Miller SC, Scott WJ, Ersek M, Levy C, Hogikyan R, Periyakoil VS, Carpenter JG, Cohen J, Foglia MB. Honoring Veterans' Preferences: The Association Between Comfort Care Goals and Care Received at the End of Life. Journal of pain and symptom management. 2021 Apr 1; 61(4):743-754.e1.
As part of its Life-Sustaining Treatment (LST) Decisions Initiative, the Veterans Health Administration (VA) in January 2017 began requiring electronic documentation of goals of care and preferences for Veterans with serious illness and at high risk for life-threatening events.
To evaluate whether goals of "to be comfortable" were associated with greater palliative care (PC) use and lesser acute care use.
We identified Veterans with VA inpatient or nursing home stays overlapping July 2018-January 2019, with LST templates documented by January 31, 2019, and who died by April 30, 2019 (N = 18,163). From template documentation, we identified a "to be comfortable" goal. Using VA and Medicare data, we determined PC use (consultations and hospice) and hospital, intensive care unit, and emergency department use 7 and 30 days before death. Multivariate logistic regression examined the associations of interest.

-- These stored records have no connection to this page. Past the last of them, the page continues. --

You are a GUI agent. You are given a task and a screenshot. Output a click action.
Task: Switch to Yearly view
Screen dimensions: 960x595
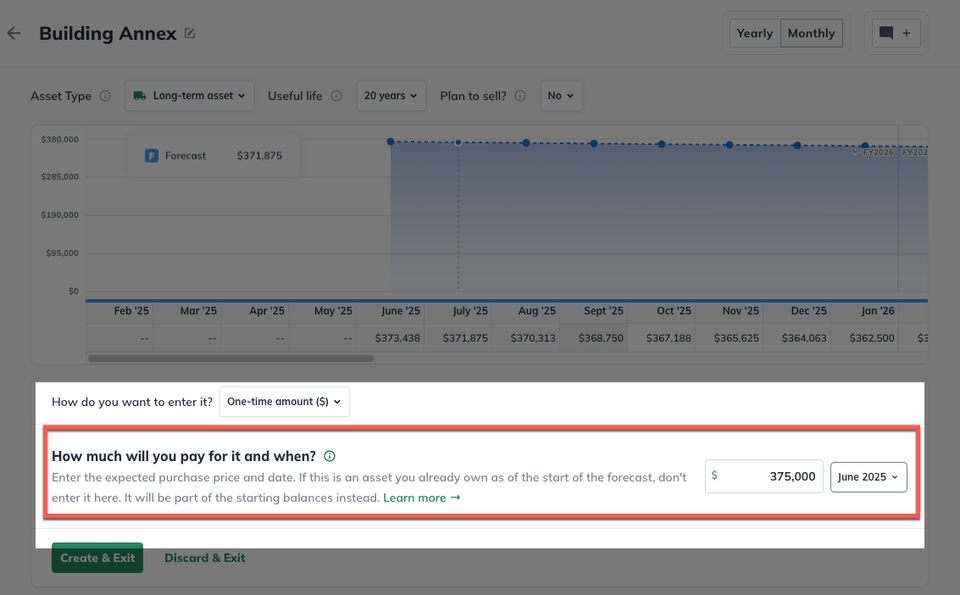(755, 33)
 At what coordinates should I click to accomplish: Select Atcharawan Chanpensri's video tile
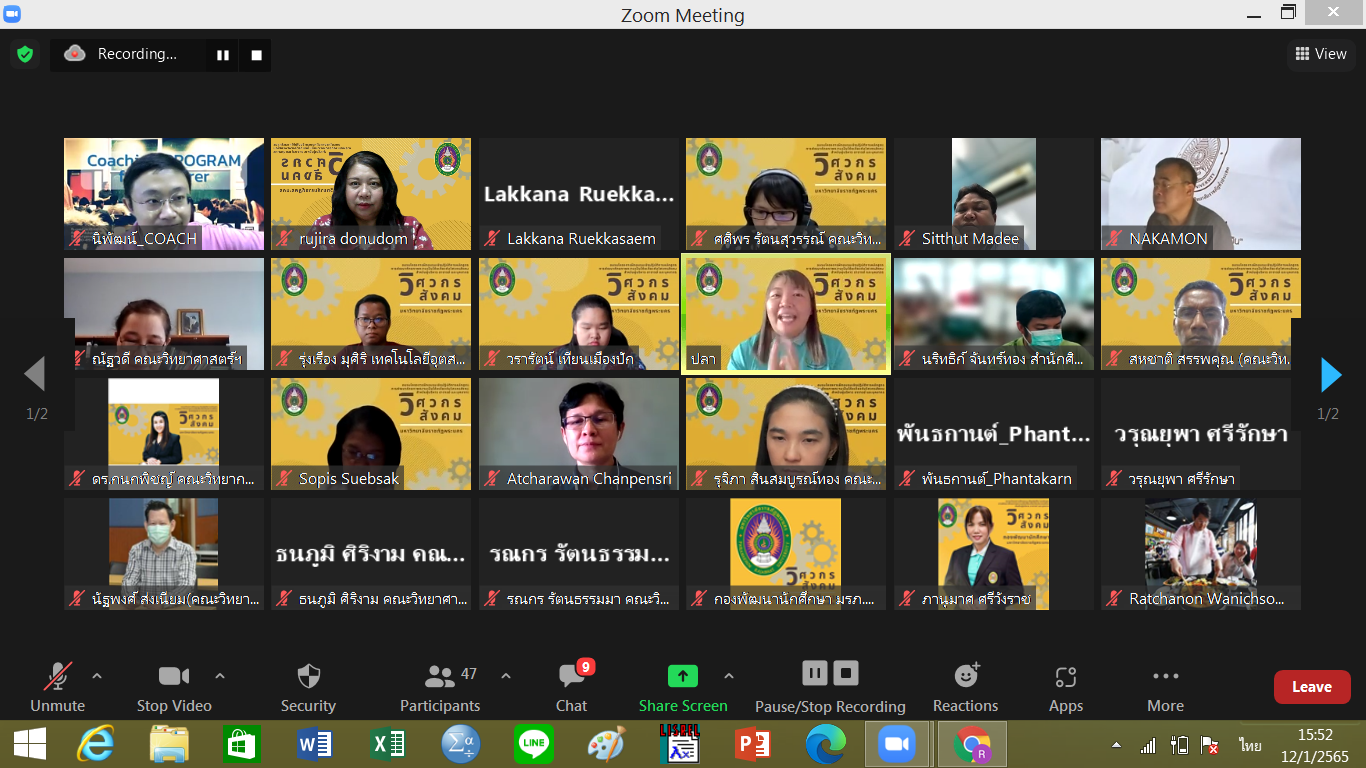click(578, 433)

Sixty-four percent of the 18,163 Veterans had comfort-care goals; 80% with comfort care goals received hospice and 57% PC consultations (versus 57% and 46%, respectively, for decedents without comfort-care goals). In adjusted analyses, comfort care documented on the LST template prior to death was associated with significantly lower odds of hospital, intensive care unit, and emergency department use near the end of life. In the last 30 days of life, Veterans with a comfort care goal had 44% lower odds (adjusted odds ratio 0.57; 95% CI: 0.51, 0.63) of being hospitalized.
Findings support the VA's commitment to honoring of Veterans' preferences post introduction of its Life Sustaining Treatment Decisions Initiative.